Algebraic Expansion with complex numbers

[h_ngm_n]

Hi all,

I am a bit rusty and have hit a snag with decomposition of partial fractions, I am taking an Engineering course dealing with Laplace transforms. The example is:

F(s)= 3 / s(s²+2s+5)

Now I get that there are complex roots in the denominator and that there are conjugate complex roots (s+1±2i) giving:

F(s)= 3 / s(s+1-2i)(s+1-2i)

So partial fraction decomposition would give:

F(s) = K₁/s + K₂/(s+1+2i) + K₃/(s+1-2i)

Ok, so solving for K₁= 3/5 is easy and I get that, but when it comes to K₂ which involves substituting (-1-2i) in for 's' and then expanding, I can't seem to get the answer. What I did was:

K₂=3[STRIKE](s+1+2i)[/STRIKE]/s(s+1-2i)[STRIKE](s+1+2i)[/STRIKE]
K₂=3/s(s+1-2i)
K₂=3/(-1-2i)[(-1-2i)+1-2i)]

It is the algebraic expansion on the denominator that is getting me. When I do it I get:

(-1-2i)[(-1-2i)+1-2i)]
= (-1-2i)(0-4i)
=-1(-4i)-2i(-4i)
=4i+8i²
=8+4i
=4(2+i)

However my textbook gets -3/20 (2+i) for the final partial fraction... I'm lost any help would be greatly appreciated.

 

[lewando]

4i+8i² = 4i-8 = [-8+4i, edit]

 

[h_ngm_n]

Ah yes, simple error... my bad. But it still doesn't match the answer in my text :(

 

[eumyang]

Ah yes, simple error... my bad. But it still doesn't match the answer in my text :(

That's because you haven't simplified K₂ completely. With lewando's correction the denominator simplifies to -8+4i, so K₂ is:
$K_2 = \frac{3}{-8 + 4i}$
Multiply the top and bottom by the conjugate of the denominator, and eventually, you will get:
$K_2 = -\frac{3}{20}\left( 2 + i \right)$

 

[h_ngm_n]

Ok, thank you for your time, I needed to simplify my fraction to get the complex term out of the denominator didn't I?

 

[eumyang]

Ok, thank you for your time, I needed to simplify my fraction to get the complex term out of the denominator didn't I?
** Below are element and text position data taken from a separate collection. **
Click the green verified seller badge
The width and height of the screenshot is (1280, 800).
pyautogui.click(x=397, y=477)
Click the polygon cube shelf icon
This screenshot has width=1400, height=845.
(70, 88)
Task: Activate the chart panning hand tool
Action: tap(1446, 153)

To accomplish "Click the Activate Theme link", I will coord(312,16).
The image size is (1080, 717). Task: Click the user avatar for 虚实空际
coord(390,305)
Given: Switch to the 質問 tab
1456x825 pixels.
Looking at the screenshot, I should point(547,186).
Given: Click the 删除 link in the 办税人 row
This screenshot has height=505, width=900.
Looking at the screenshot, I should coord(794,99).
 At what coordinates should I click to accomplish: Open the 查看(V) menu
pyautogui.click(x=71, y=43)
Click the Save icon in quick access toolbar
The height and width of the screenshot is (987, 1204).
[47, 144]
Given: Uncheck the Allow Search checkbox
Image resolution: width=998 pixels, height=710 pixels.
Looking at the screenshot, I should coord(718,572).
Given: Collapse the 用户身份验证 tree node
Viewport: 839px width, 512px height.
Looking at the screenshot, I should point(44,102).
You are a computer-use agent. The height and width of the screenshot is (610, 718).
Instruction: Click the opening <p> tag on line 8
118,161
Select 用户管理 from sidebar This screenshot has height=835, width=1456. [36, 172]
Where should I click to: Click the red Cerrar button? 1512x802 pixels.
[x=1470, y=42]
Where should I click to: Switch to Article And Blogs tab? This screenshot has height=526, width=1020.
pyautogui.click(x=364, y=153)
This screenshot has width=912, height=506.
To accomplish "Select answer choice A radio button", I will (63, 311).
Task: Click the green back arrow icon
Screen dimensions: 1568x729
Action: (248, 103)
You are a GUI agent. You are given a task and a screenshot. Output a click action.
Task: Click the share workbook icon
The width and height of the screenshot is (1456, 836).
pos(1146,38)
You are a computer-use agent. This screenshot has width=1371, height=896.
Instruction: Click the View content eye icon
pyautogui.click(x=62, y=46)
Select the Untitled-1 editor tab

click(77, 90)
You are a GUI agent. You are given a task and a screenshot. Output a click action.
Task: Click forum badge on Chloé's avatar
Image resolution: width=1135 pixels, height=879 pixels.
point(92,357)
Yes, the fraction wouldn't be considered simplified otherwise.

 

[Millennial]

It seems simpler to me to directly find the residues and then sum them to obtain the inverse Laplace, given that all poles here are simple. I do not know if you have any knowledge of the inverse formula, but it is certainly easier to apply here.

 

[h_ngm_n]

Hi Millennial,

So say that the residues are (took me a while to get this :)

K₁=-0.4615
K₂=0.2308-j2.0110
K₃=0.2308+j2.0110

I can make this

g(t)= -0.4615e^(-1.4t)+[(0.2308-j2.0110) e^(-(1-j0.7)t)+(0.2308+j2.0110) e^(-(1+j0.7)t) ] just by 'inspecting' the residues ? As opposed to breaking the partial fractions down and then doing inverse Laplace transform?

And I am little confused with the method to express it as trig identities:

The formulae: cosθ=(e^jθ+e^-jθ)/2

and: sinθ=(e^jθ-e^-jθ)/2j

I get a bit stuck using this to convert from exponential form to trig form...

 

[LCKurtz]

Of course, you can avoid all the complex number stuff by using the partial fraction expansion$$
\frac 3 {s(s^2+2s+5)}= \frac A s + \frac{Bs+C}{s^2+2s+5}$$and writing $s^2+2s+5=(s+1)^2+4$ when taking the inverse Laplace Transform.